Two major contributors to American letters, Edgar Allan Poe and Mark Twain, were among the famous writers who wrote hoaxes. Sometimes the hoaxes would continue for months and spread to other newspapers in a 19th-Century version of viral media. Perhaps the most famous hoax in our history was the War of the Worlds radio broadcast in 1938 by Orson Welles. That hoax concerned a Martian invasion in New Jersey.

One can argue, and certainly it's a legitimate concern, that the digital age with social media has opened up many more opportunities for fake news and serious harm from posts that go viral in minutes. That is quite different than printing hoaxes in a newspaper sold on the streets.

And Trump's critics legitimately point to his relentless Twitter posts and his administration's claim to "alternate facts." There is real danger here with both the new president and with his White House press spokesman Sean Spicer. It's one thing to spin stories, and all recent White House press spokespersons have done so. It's another to state matters from the White House press podium that are demonstrably false. We are entering unchartered waters both in politics and technology.

But there's no replacement for discerning and concerned citizens reading carefully to educate themselves in basic media literacy.
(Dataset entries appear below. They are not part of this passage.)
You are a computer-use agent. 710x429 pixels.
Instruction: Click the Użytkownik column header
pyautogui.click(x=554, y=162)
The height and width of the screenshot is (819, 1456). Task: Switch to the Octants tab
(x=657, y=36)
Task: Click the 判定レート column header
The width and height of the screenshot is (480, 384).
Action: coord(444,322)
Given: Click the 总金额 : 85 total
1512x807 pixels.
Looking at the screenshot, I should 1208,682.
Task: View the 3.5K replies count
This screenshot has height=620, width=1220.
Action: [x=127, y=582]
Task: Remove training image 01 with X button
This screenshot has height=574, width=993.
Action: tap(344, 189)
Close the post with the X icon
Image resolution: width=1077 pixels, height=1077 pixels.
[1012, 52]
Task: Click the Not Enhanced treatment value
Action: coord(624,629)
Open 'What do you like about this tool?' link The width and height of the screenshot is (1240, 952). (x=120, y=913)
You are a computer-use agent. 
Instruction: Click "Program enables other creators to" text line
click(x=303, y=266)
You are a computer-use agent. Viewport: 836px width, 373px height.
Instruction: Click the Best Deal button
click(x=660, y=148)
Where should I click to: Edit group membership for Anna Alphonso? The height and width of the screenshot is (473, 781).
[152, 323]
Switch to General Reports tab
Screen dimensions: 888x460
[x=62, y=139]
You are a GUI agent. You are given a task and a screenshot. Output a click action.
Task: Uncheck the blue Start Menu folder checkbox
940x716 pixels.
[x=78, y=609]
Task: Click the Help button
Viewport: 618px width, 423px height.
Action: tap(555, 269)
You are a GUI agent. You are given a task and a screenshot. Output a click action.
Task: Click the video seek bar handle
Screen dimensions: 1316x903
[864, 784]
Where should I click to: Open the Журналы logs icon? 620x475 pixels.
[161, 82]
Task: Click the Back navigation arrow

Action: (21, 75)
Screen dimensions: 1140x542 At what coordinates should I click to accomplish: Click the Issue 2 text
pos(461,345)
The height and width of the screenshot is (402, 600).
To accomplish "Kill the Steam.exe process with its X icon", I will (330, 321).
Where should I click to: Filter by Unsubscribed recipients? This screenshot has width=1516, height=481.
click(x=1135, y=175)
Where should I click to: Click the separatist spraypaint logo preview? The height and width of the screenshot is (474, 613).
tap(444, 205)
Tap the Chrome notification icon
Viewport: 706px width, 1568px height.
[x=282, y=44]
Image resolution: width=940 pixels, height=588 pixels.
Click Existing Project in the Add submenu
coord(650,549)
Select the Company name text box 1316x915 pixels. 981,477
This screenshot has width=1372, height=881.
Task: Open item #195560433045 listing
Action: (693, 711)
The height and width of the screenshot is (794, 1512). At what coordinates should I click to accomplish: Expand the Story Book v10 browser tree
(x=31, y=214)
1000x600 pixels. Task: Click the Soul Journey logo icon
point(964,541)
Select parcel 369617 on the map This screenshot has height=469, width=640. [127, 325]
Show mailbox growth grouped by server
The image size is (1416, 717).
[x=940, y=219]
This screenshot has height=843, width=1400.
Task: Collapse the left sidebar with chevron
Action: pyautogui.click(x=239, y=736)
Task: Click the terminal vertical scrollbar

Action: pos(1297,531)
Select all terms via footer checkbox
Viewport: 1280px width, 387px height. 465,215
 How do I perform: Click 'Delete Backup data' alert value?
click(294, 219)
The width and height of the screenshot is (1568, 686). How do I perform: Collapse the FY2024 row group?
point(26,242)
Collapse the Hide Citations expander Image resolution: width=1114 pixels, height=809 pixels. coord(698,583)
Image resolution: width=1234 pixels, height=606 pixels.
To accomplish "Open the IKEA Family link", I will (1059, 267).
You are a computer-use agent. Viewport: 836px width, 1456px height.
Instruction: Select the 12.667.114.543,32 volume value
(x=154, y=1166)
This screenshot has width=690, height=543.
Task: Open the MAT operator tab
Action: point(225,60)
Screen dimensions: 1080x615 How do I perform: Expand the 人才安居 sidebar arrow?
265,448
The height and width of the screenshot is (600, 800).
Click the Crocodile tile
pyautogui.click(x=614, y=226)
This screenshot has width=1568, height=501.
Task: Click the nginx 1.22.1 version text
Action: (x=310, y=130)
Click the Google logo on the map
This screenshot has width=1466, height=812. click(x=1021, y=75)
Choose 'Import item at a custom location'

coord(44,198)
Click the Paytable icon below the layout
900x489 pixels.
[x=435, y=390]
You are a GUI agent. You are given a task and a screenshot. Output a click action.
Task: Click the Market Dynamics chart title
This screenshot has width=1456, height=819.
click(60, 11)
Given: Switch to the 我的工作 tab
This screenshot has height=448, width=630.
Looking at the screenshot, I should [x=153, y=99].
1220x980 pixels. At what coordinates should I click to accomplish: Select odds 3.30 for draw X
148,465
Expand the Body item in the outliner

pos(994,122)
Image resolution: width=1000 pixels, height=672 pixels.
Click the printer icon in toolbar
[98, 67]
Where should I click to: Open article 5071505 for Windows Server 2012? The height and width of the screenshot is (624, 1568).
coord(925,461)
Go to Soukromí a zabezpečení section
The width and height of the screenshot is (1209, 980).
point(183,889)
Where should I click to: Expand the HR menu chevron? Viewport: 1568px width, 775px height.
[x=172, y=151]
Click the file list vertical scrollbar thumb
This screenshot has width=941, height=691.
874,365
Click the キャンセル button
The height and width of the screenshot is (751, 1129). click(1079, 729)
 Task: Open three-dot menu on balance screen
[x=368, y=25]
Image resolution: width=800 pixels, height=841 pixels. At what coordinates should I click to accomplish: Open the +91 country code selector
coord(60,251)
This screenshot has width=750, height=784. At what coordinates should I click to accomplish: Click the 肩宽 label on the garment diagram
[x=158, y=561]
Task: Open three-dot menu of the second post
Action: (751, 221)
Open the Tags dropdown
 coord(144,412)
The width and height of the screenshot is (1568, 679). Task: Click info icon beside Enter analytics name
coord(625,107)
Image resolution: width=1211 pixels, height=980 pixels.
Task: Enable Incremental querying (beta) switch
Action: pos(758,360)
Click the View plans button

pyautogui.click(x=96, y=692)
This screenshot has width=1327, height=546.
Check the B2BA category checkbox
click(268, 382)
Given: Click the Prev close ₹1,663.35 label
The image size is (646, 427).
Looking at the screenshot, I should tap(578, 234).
One of the foundations of the Enlightenment was that human beings were rational creatures and could discern fact from falsehood. It doesn't take a scholar to understand that Facebook and most other social media are only what they are: sometimes interesting and entertaining tools for keeping people in contact. That is, after all, the definition of social media.

It also reminds us of the legendary writer and critic A.J. Liebling of The New Yorker who said that freedom of the press belongs only to those who own one. Now anyone with a smart phone is a publisher in a global context never before imagined. Caveat lector.